Monday, November 23, 2009

Chocolate Caramel Trifle with Raspberries: An Alternative to Pumpkin Pie

Sunset has as wonderful list of 17 Thanksgiving desserts. Most call for pumpkin or cranberries but the one that stands out for me is Chocolate Caramel Trifle with Raspberries. I posted something about trifle on DyingforChocolate, and I must admit it's a lovely dessert. This chocolate trifle is outstanding... and decadent.

I am a good baker, but I don't always have time, so I have printed the original recipe here and below an adaptation for the Time Challenged Cook.

Original Chocolate Caramel Trifle with Raspberries from Sunset
Notes: Make and cool pastry cream while cake bakes and cools.
About 1/2 cup (1/4 lb.) butter, at room temperature
About 1 1/2 cups all-purpose flour
4 ounces semisweet chocolate
1 cup sugar
2 large eggs
1 teaspoon vanilla
3/4 teaspoon baking soda
1/2 teaspoon salt
3/4 cup milk
3/4 cup hazelnut- or coffee-flavor liqueur
Caramel Pastry Cream
1 1/2 cups fresh raspberries (6 oz.), rinsed and drained

1. Butter and flour a 9-inch square baking pan.
2. Coarsely chop 3 ounces of the chocolate and place in a microwave-safe bowl. Heat in a microwave oven on full power (100%), stirring every 30 seconds, until melted and smooth, about 1 1/2 minutes total.
3. In a large bowl, with a mixer on medium-high speed, beat 1/2 cup butter and the sugar until fluffy. Add eggs and vanilla and beat until well blended. Stir in melted chocolate.
4. In another bowl, mix 1 1/2 cups flour, baking soda, and salt. Add flour mixture and milk to butter mixture, stir to combine, then beat until well blended. Scrape batter into prepared pan and spread level.
5. Bake in a 350° regular or convection oven until cake begins to pull from pan sides, 40 to 50 minutes. Let cake cool to room temperature in pan on a rack, about 1 1/2 hours.
6. Run a thin knife between cake and pan sides and invert onto a board to release. Cut cake into 1- to 1 1/2-inch cubes. Layer a third of the cubes in the bottom of a 3- to 3 1/2-quart trifle bowl or other straight-sided glass bowl. Drizzle 1/4 cup liqueur evenly over cake. Spoon a third of the Caramel Pastry Cream over cake and spread level. Repeat to make two more layers each of cake, liqueur, and pastry cream, ending with pastry cream. Cover and chill at least 2 hours or up to 1 day.
7. Finely chop remaining 1 ounce chocolate or scrape into curls. Arrange raspberries on trifle and sprinkle chocolate evenly over berries. Scoop onto dessert plates to serve.
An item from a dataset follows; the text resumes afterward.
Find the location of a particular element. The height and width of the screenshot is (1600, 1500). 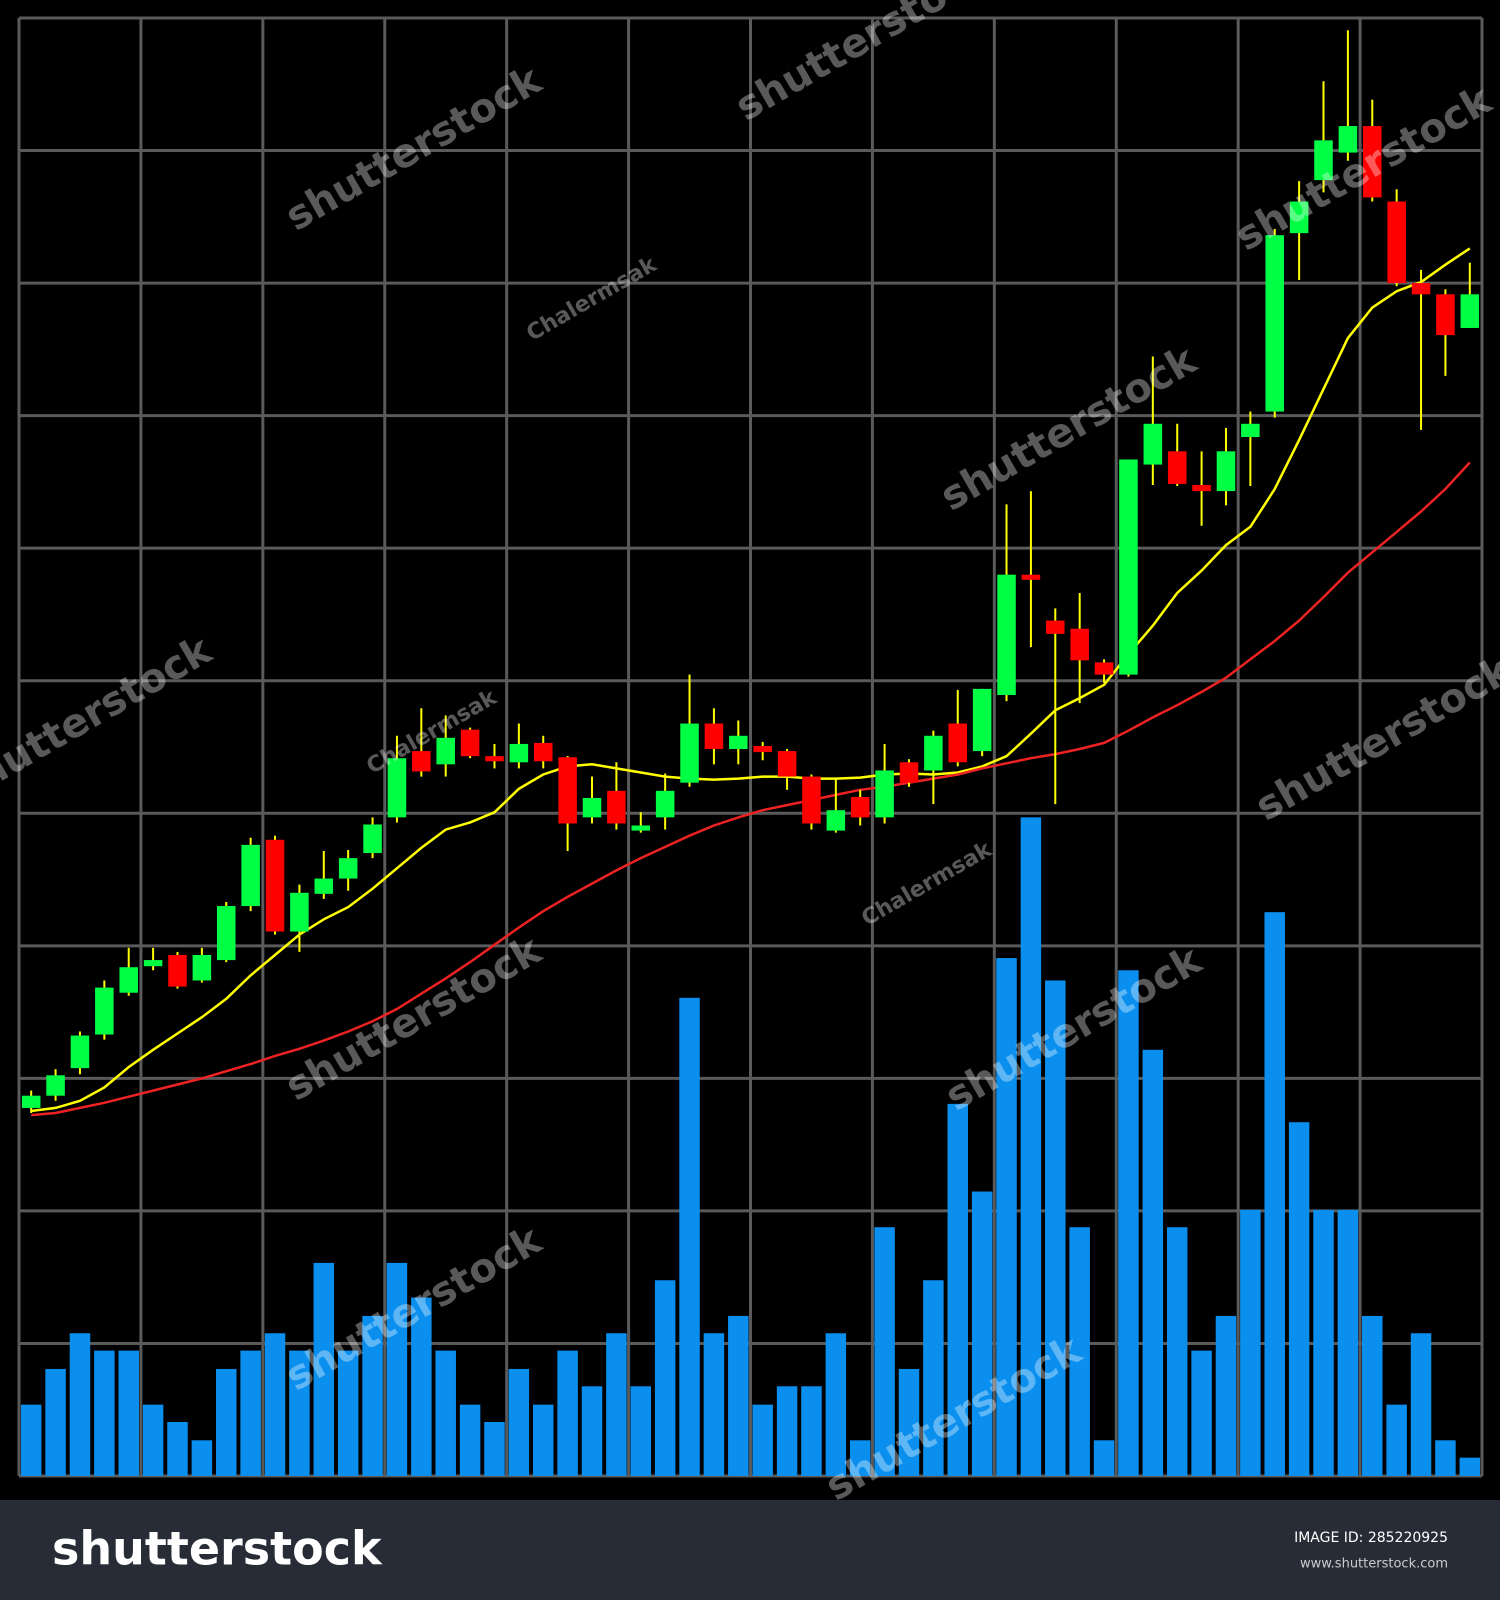

footer-bar is located at coordinates (750, 1550).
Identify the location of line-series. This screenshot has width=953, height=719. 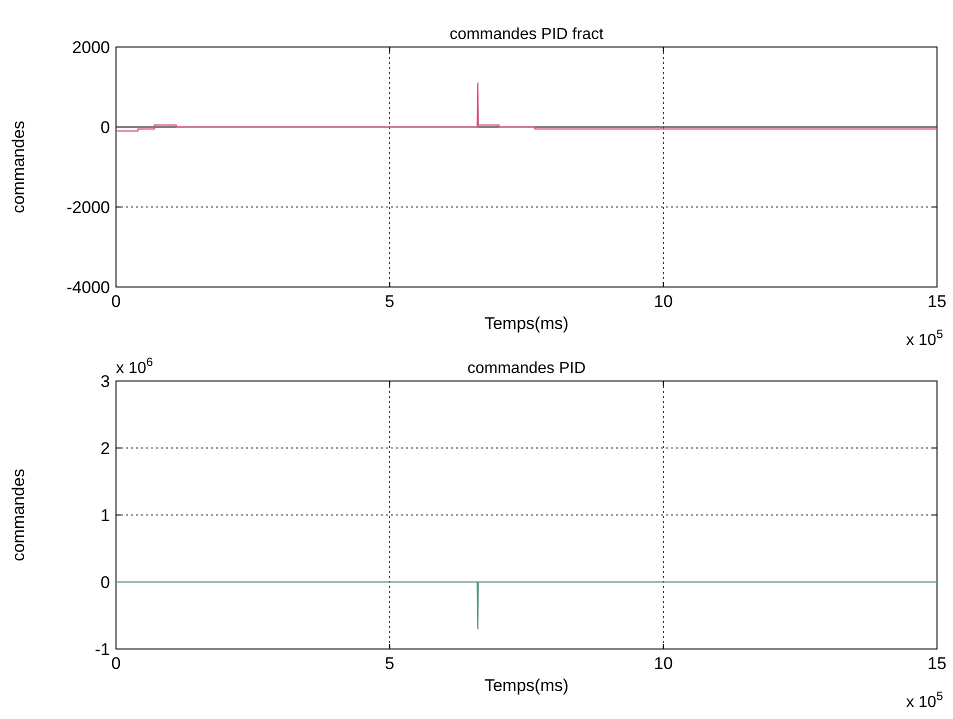
(526, 107).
Adaptation: Use a good chocolate cake mix. You can also substitute caramel syrup for the caramelized sugar in the pastry cream. Fast and easy. I serve this trifle in a glass bowl with straight sides. Trifles should be seen and admired, as well as taste good.

Photograph: James Carrier for Sunset. Yours will look this good, too!


Jamie said...

Fabulous! And I would so rather have this than pumpkin pie any day! Beautiful!

Mason Canyon said...

Another great recipe, thanks. No more plain pumpkin pie for the holidays.

Janet Rudolph said...

So many choices. I have a few more chocolate desserts I'll post.

Anonymous said...

Amazing! Everyone loved it, even some of the picky eaters.